Balfour Declaration — public statement written by Arthur Balfour issued by the British government in 1917 in support of a "national home for the Jewish people" in Palestine then an Ottoman region
The first major power endorsement of Zionist aims in Palestine, it shaped the British Mandate and is a principal cause of the Israeli–Palestinian conflict.
Key Facts
- Date of letter
- 2 November 1917
- Author
- Arthur Balfour, British Foreign Secretary
- Recipient
- Lord Rothschild, leader of British Jewish community
- Published in press
- 9 November 1917
- Territory concerned
- Palestine, then under Ottoman rule
- Incorporated into
- British Mandate for Palestine (founding document)
Location
Cause → Event → Consequence
After Britain declared war on the Ottoman Empire in November 1914, it began deliberating over Palestine's future. Zionist advocates, including Herbert Samuel, lobbied the War Cabinet to align British policy with Zionist ambitions, arguing Jewish support would benefit the Allied war effort. By late 1917, Britain sought to influence Jewish opinion in neutral and revolutionary states, particularly the United States and Russia, both not fully engaged in the conflict.

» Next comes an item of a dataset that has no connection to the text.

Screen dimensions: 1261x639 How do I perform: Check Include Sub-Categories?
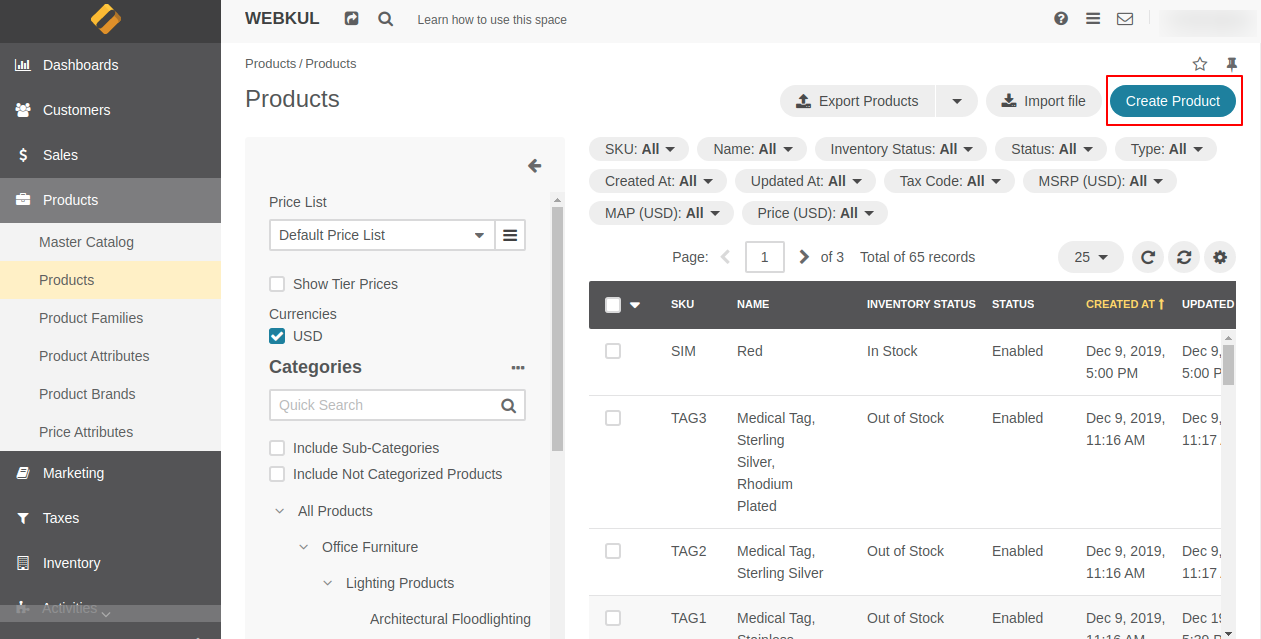point(277,448)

On 2 November 1917, Foreign Secretary Arthur Balfour sent a letter to Lord Rothschild declaring British government support for the establishment of a 'national home for the Jewish people' in Palestine, while stipulating that nothing should prejudice the civil and religious rights of existing non-Jewish communities there. The text was deliberately vague on boundaries and the question of statehood, reflecting compromises between Zionist advocates and internal opponents.

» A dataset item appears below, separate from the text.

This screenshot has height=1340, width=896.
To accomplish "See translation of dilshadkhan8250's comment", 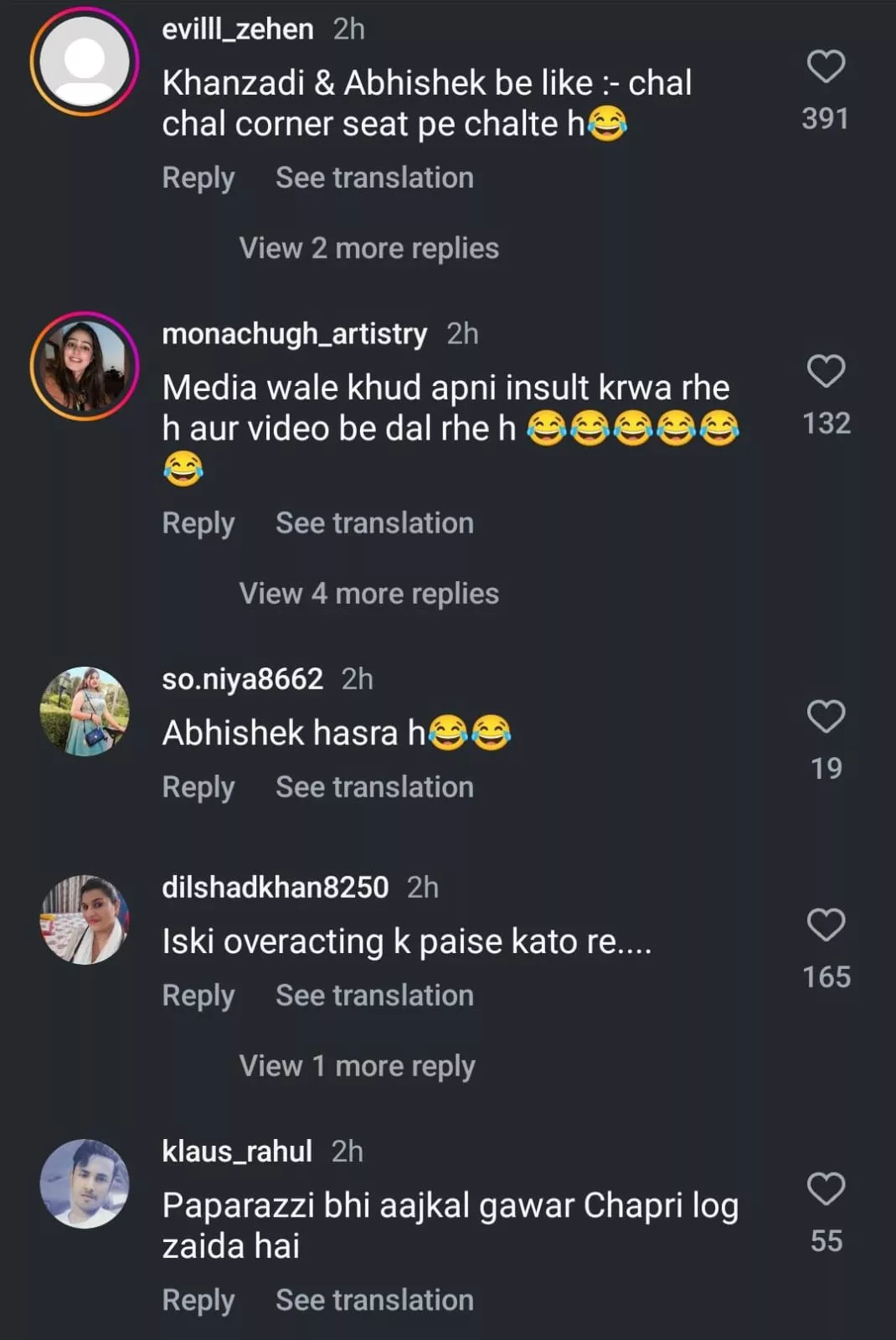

The declaration boosted Zionism globally and was embedded in the British Mandate for Palestine, the legal framework governing the territory after World War I. It indirectly contributed to the founding of the State of Israel in 1948. The British government later acknowledged in 1939 that Palestinian Arab interests should have been considered, and in 2017 recognised the declaration's failure to protect Palestinian political rights, underscoring its role in the ongoing Israeli–Palestinian conflict.
Work
Balfour Declaration
The declaration became the foundational political document of the Zionist movement's international legitimacy, shaped the British Mandate for Palestine, and set in motion events leading to the creation of Israel and the prolonged Israeli–Palestinian conflict.